The cooperative also announced recipients of its 2019 scholarship outreach program:

• Luke Humphreys ($1500) of Ironton High School will attend Ohio University to study mechanical engineering. As the first-place winner, Humphreys also competed and was awarded $1550 from Ohio’s Electric Cooperatives’ scholarship competition.

• McKenna Pannell ($1200) of Fairland High School will attend Shawnee State University to study occupational therapy.

• Tyler Shelton ($800) of Ironton High School will attend Eastern Kentucky University to study public relations.

• Nicholas Davis ($1500) of Wellston High School, recipient of BREC’s technical scholarship, will attend Hocking College (Charleston, WV) to study construction management.

• Ian Roush of Oak Hill High School, recipient of a $1000 technical scholarship from Ohio’s Electric Cooperatives, will attend Ohio State Agricultural Technical Center in Wooster to study turfgrass management and horticultural science.

BREC also recognized Thaxton Salyers of Symmes Valley High School, who represented the co-op on the 2019 youth tour to Washington, DC.

Buckeye Rural Electric Cooperative Board Chair Paul Berridge announced that the organization returned more than $2 million in excess revenue to its consumer-members in 2018. Executive Vice President & General Manager Tonda Meadows explained that, also in 2018, the co-op continued its refinancing of $34.6 million of long-term debt, which will save BREC consumer-members approximately $500,000 annually, and more than $5 million over the loan term.

Meadows further cited that BREC continues to rebuild weakened and heavily loaded transmission lines; added protective devices to improve service reliability; and installed equipment that allows for the re-routing of service to alternate lines during maintenance or outages. Meadows also noted the cooperative’s deployment of a two-way automatic communication system (TWACS) for member meters, which provides monthly kilowatt use, load and outage information. Meadows also shared that in addition to an already aggressive right-of-way foliage-clearing program, approximately 1700 “danger” trees, representing potential outages, were removed from outside of normal clearing areas.

Bill Roberts, CFO of Columbus-based Ohio’s Electric Cooperatives, stated that in 2018, Ohio electric cooperatives comprehensively returned $34 million in excess revenue to member-consumers, and that, also across the statewide cooperative network, customer satisfaction scores were nine points higher than the national average of for-profit and municipal utilities. Roberts further noted that the Cardinal Power Plant, which generates power for all Ohio electric cooperatives, reached a safety milestone in 2018 by achieving 2 million hours without a lost-time injury, while also reaching 1.5 million hours without an injury that required a day away from work or restricted duties. Finally, Roberts remarked that last year, Ohio electric cooperative linemen ventured twice in one month to North Carolina to help restore power in the aftermath of hurricanes.

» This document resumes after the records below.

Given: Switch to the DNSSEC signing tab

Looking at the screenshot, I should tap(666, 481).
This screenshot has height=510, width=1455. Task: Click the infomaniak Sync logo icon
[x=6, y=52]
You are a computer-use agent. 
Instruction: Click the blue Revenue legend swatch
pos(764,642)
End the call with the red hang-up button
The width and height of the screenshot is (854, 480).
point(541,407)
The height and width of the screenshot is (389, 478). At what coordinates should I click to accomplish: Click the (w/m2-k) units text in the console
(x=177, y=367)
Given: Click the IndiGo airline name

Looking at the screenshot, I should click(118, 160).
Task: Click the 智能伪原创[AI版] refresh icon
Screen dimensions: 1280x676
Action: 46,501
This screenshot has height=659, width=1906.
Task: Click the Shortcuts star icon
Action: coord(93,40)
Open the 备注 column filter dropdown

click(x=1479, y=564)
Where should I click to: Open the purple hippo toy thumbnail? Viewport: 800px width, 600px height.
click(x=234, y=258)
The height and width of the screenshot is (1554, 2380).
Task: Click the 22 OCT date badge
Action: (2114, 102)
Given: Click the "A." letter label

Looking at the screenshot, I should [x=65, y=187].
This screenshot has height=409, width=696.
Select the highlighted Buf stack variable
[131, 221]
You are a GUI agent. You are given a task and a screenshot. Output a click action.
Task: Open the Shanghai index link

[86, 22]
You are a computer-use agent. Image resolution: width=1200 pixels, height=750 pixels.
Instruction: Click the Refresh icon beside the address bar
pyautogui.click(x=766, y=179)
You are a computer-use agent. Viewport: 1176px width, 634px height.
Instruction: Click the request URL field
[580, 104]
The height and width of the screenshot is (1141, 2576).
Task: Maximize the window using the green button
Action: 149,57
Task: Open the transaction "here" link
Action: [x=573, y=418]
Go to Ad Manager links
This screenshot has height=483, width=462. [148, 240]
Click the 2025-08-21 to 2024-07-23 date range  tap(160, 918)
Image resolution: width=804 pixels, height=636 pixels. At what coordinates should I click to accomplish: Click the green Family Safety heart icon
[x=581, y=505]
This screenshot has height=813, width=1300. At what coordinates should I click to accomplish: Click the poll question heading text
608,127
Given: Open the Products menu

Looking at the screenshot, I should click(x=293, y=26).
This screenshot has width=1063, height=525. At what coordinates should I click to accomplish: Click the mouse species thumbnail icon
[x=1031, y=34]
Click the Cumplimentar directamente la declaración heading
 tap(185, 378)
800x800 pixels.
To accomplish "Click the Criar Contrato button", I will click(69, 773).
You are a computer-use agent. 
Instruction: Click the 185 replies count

Two issues regarding updates to the Code of Regulations, voted on by members present, were passed in favor of the changes.

Established in 1938 to bring electric power to rural populations via the Rural Electrification Administration, now known as the Rural Utilities Service, Rio Grande-based Buckeye Rural Electric Cooperative ( provides energy to more than 18,000 homes and businesses in Athens, Gallia, Jackson, Lawrence, Meigs, Pike, Ross, Scioto, and Vinton counties.